O Discípulo, tendo aprendido que
a sabedoria do mundo é loucura quando comparada à sabedoria divina, pergunta
como a luz da sabedoria inferior deve ser usada. O Mestre responde que "em
tua alma existem duas vontades, uma inferior, para te levar para as coisas
externas e inferiores, e uma vontade superior, que te leva para as coisas
internas e superiores". Estas duas se colocam uma contra a outra no homem
não-regenerado. Similarmente, a alma tem dois olhos, que encontram sua imagem
nos olhos da forma física.
"O olho direito busca em ti
à frente, na eternidade. O olho esquerdo em ti procura atrás, no tempo".
Assim como "devemos aprender
a distinguir bem entre a coisa e aquilo que é só uma imagem sua", devemos
sacrificar a vontade inferior à vontade divina da qual ela é a imagem. Então os
dois olhos podem se fundir numa unidade de visão na qual contemplamos "com
o olho da eternidade as coisas eternas" e "com o olho das coisas
naturais, e ambos contemplando assim as maravilhas de Deus, e com isso
sustentando a vida do veículo externo ou corpo". Nas palavras do
'Evangelho de Mateus', "A luz do corpo é o olho: se portanto tiveres só um
olho, todo o teu corpo ficará cheio de luz".

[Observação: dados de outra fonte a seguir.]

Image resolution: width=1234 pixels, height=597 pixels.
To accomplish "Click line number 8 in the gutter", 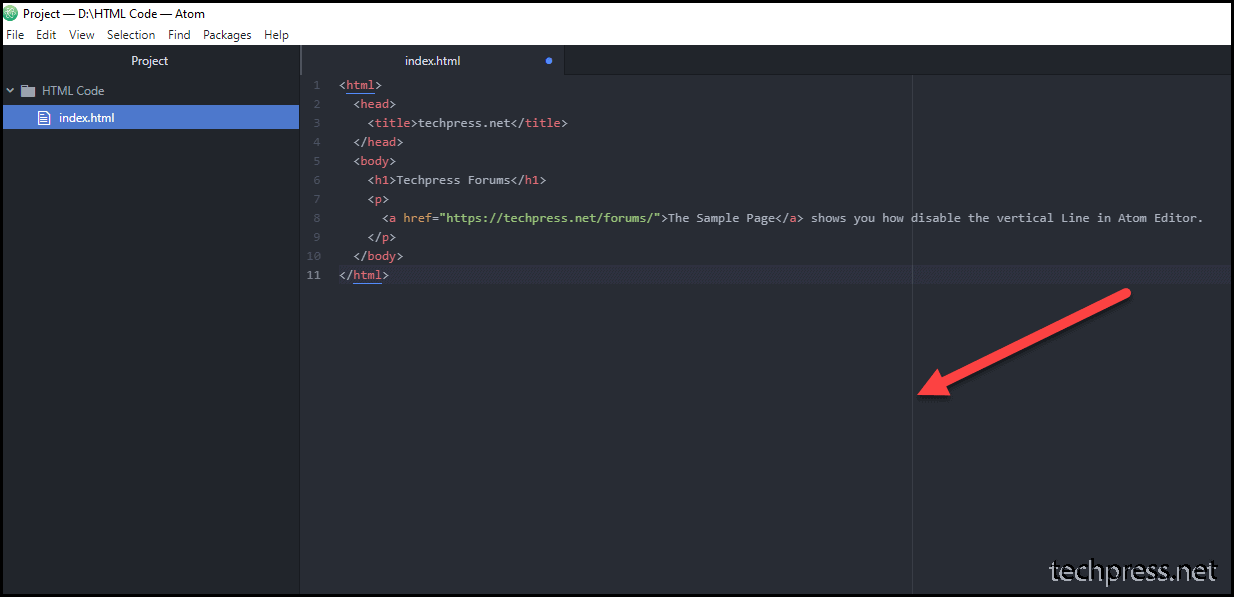I will (x=316, y=217).
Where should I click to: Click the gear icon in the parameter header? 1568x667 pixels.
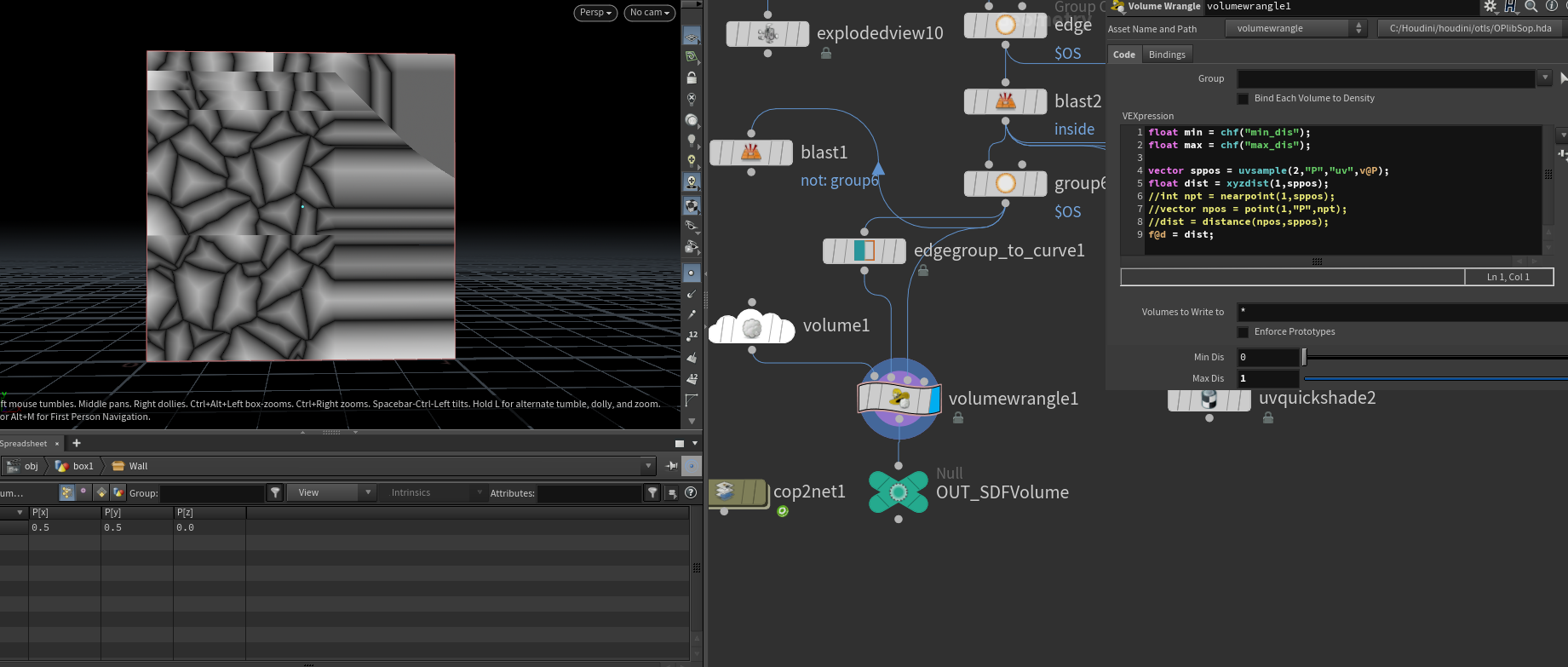coord(1490,7)
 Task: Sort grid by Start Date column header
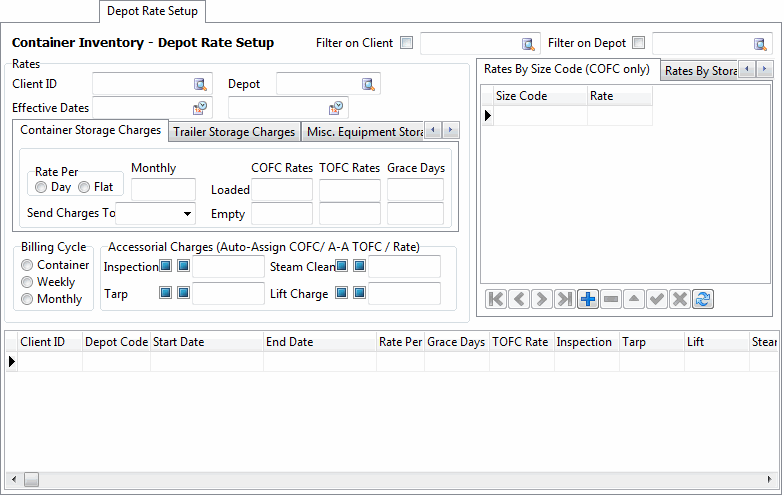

Tendo instruído seu Discípulo de
que "Tudo está na vontade", o Mestre adverte:
"... quando o corpo
terrestre perece, então a alma deverá ser aprisionada na mesma coisa que tiver
recebido e deixado entrar; e se não deixares entrar a luz de Deus, sendo
privado da luz deste mundo, não poderá senão se encontrar em uma prisão
escura".
A alma iluminada, tanto na morte
como na vida, transcende as condições de lugar e tempo, pois sua luz é a luz
primordial que vela o mistério daquele Sem-raiz que está além da deidade.
A despeito de virulenta oposição,
os ensinamentos deste homem de visão que penetrou no cerne universal do pensamento
Cristão se espalharam rapidamente pela Europa e Inglaterra. Eles indicaram o
caminho em direção a uma percepção da verdade e a uma devoção ao divino que
transcendeu o dogma e a intolerância das igrejas, atravessou as superstições e
embelezamentos da teologia, e abriu o livro da Natureza tríplice onde o Eterno
incessantemente inscreve suas palavras.